Publication year - 2016
Publication title -
alzheimer's and dementia: diagnosis, assessment and disease monitoring
Language(s) - English
Resource type - Journals
SCImago Journal Rank - 2.497
H-Index - 37
ISSN - 2352-8729
DOI - 10.1016/j.dadm.2016.03.006
Subject(s) - tauopathy , subtyping , frontotemporal dementia , pathology , neuroimaging , frontotemporal lobar degeneration , amyotrophic lateral sclerosis , correlation , dementia , medicine , disease , psychology , biology , neuroscience , neurodegeneration , geometry , mathematics , computer science , programming language
Clinicopathologic correlation in non‐Alzheimer's tauopathies is variable, despite refinement of pathologic diagnostic criteria.

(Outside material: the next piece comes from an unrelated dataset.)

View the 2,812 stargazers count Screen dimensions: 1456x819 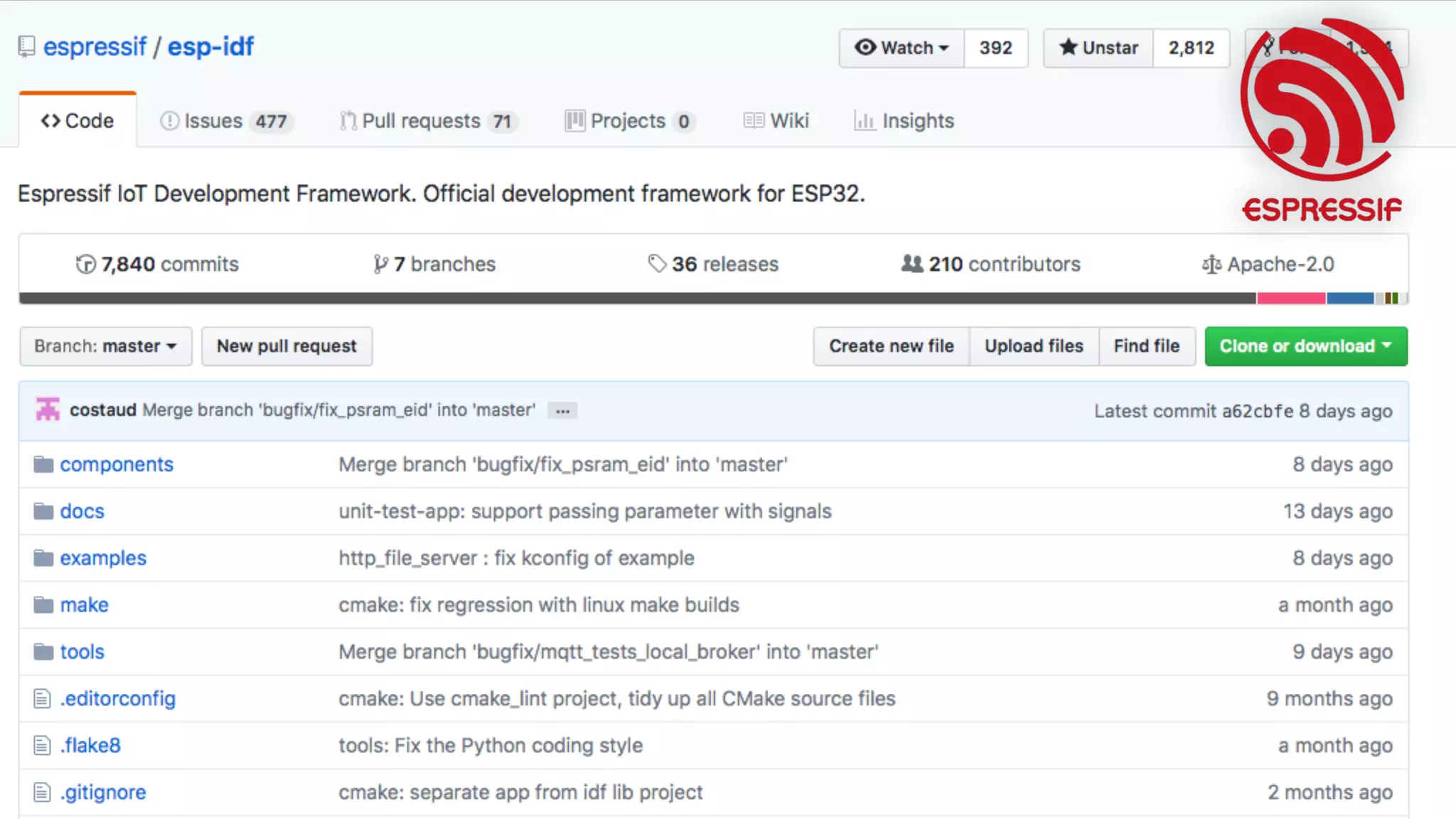tap(1191, 48)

In the present study, the clinical and neuroimaging characteristics of globular glial tauopathy (GGT) were examined to determine whether subtyping according to consensus guidelines improves clinicopathologic correlation. Methods Confirmed GGT cases (n = 11) were identified from 181 frontotemporal tauopathy cases. Clinical and neuroimaging details were collected, and cases sub‐typed according to the consensus criteria for GGT diagnosis. Relationships between clinical syndrome and GGT subtype were investigated. Results In total, 11 patients (seven males, four females, mean age = 67.3 +/− 10.6 years) with GGT were included. Most, but not all, presented with behavioral variant frontotemporal dementia, but none had amyotrophic lateral sclerosis. Subtyping of GGT proved to be difficult and did not improve clinicopathologic correlation. Discussion Sub‐classification of GGT pathology may be difficult and did not improve clinicopathologic correlation. Better biomarkers of tau pathology are needed.